--- PROBLEM TO SOLVE ---
Here is the task for the records below: repeat exactly the lines from the one with "histoire (95, 2501)" to the one with "Provence 7 (31, 10)", both included, and nothing else.

GIVEN DATA START

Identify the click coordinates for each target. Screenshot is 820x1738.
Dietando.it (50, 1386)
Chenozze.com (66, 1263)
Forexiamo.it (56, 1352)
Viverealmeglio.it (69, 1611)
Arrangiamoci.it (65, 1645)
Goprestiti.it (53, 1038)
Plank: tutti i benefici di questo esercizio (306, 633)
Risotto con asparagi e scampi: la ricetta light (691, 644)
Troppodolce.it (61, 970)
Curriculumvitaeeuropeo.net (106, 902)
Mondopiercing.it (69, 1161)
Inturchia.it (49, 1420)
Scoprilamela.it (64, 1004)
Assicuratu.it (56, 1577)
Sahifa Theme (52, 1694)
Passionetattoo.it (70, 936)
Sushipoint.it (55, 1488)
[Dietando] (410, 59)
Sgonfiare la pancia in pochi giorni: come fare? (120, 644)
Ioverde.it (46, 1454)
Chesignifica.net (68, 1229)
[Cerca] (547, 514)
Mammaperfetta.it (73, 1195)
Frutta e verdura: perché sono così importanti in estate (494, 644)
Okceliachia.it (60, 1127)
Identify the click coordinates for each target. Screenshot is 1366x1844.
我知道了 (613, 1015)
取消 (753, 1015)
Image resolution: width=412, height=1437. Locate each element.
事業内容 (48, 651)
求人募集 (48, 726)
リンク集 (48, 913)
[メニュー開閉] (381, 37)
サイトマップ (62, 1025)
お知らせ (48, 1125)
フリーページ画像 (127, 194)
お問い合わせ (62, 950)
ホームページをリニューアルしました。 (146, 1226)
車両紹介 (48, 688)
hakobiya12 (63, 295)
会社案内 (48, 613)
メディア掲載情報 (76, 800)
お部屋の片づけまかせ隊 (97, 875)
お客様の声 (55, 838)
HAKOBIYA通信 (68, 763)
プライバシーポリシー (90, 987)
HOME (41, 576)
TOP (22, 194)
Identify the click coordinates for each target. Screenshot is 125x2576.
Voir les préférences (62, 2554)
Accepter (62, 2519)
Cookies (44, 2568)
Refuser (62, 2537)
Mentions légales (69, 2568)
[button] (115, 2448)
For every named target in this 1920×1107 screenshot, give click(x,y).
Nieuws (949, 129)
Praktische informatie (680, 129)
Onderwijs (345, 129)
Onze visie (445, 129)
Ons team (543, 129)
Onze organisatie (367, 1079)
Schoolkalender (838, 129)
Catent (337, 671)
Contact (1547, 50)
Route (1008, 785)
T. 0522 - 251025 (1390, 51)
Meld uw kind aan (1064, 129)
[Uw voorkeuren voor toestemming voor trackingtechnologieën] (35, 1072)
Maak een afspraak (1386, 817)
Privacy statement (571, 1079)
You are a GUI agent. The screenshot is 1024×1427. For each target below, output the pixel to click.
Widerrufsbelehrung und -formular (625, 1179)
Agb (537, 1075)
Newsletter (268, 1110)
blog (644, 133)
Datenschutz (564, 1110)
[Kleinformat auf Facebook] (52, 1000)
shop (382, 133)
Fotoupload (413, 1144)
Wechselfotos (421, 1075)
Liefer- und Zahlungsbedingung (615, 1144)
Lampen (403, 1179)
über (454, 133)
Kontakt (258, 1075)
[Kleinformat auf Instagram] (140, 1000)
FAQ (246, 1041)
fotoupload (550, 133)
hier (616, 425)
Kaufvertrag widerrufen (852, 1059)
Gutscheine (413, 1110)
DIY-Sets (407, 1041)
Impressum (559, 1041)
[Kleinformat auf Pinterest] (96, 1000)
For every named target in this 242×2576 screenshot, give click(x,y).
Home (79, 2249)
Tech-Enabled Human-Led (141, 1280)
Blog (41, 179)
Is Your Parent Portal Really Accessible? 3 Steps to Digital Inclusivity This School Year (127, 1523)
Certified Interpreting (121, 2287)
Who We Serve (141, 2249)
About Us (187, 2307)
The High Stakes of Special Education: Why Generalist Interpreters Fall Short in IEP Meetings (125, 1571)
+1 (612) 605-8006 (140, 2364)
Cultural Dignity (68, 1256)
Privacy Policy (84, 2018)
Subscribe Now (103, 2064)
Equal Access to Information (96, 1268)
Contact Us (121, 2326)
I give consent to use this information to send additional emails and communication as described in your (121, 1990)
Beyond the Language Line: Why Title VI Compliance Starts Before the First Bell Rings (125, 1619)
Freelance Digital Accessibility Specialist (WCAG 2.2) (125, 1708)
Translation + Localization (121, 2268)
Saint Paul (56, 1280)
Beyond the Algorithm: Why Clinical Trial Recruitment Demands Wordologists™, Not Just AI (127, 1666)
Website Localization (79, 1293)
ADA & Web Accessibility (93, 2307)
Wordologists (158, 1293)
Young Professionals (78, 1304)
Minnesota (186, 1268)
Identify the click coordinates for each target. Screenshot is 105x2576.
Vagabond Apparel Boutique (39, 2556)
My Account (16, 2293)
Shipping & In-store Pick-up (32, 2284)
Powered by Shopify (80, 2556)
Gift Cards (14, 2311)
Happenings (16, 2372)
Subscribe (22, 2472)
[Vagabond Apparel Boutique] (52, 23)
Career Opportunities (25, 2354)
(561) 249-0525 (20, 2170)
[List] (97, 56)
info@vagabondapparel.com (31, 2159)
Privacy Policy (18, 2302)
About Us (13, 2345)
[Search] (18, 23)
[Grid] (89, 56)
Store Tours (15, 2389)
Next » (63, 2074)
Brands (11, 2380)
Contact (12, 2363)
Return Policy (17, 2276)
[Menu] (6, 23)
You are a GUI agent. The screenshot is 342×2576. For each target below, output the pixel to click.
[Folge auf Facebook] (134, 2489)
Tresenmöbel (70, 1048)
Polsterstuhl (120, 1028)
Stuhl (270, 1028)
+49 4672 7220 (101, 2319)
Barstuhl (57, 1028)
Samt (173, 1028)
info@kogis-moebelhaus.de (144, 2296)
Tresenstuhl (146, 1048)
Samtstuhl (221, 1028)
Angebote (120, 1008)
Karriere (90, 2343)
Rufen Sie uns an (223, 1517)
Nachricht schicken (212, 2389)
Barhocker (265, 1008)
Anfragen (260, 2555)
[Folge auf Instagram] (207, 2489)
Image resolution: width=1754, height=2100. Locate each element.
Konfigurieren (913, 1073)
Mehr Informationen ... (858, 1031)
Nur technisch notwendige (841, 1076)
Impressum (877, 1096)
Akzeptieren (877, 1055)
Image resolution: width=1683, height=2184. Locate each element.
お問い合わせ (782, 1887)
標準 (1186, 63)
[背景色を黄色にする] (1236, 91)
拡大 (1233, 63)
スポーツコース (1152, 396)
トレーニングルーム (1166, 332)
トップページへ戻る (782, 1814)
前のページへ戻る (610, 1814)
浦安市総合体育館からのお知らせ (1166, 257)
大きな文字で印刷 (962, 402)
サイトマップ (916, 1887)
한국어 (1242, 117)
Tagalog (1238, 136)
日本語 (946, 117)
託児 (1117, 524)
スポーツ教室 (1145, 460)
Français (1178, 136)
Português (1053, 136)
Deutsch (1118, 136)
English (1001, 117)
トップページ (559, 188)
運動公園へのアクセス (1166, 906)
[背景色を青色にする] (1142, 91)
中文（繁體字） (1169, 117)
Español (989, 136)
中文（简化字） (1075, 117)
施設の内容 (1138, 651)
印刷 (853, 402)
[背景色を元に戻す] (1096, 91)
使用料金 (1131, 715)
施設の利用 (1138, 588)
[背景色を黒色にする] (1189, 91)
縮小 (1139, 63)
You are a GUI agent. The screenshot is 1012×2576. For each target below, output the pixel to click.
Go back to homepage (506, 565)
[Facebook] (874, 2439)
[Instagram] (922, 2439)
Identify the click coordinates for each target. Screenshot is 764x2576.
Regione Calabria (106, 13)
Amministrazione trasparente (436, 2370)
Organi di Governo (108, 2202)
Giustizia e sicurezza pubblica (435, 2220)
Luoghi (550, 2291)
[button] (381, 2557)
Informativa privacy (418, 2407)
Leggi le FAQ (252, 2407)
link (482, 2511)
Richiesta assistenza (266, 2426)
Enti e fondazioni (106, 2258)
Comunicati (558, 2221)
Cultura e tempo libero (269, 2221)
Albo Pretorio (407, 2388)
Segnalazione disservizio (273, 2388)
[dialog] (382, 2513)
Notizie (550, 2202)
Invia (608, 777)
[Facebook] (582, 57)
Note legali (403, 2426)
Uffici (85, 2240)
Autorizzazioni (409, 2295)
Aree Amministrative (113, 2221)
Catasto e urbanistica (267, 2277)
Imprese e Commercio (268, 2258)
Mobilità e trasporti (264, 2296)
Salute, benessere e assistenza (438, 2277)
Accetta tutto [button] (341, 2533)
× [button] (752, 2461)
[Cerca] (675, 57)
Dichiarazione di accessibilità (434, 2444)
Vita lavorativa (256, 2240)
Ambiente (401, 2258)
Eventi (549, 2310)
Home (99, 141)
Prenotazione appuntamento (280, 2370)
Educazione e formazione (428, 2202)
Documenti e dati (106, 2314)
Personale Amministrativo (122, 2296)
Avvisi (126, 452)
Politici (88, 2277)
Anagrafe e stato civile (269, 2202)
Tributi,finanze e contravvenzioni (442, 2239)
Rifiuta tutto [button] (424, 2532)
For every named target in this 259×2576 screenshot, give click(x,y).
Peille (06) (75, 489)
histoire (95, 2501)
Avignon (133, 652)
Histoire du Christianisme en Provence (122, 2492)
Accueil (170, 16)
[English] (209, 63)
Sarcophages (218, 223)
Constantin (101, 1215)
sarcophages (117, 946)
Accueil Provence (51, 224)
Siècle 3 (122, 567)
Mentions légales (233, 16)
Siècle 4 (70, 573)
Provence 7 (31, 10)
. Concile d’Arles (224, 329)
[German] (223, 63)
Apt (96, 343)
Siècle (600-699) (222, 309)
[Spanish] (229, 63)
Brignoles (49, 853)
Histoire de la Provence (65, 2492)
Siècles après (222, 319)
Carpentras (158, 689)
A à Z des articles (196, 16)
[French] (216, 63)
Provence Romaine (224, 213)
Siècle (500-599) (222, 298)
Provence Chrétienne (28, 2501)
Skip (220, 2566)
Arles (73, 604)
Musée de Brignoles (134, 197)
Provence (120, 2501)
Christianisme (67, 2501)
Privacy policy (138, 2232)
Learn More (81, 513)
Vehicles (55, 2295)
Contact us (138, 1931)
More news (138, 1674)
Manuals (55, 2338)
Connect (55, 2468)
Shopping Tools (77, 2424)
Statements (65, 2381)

GIVEN DATA END

--- ANSWER TO THE EXERCISE ---
histoire (95, 2501)
Avignon (133, 652)
Histoire du Christianisme en Provence (122, 2492)
Accueil (170, 16)
[English] (209, 63)
Sarcophages (218, 223)
Constantin (101, 1215)
sarcophages (117, 946)
Accueil Provence (51, 224)
Siècle 3 (122, 567)
Mentions légales (233, 16)
Siècle 4 (70, 573)
Provence 7 (31, 10)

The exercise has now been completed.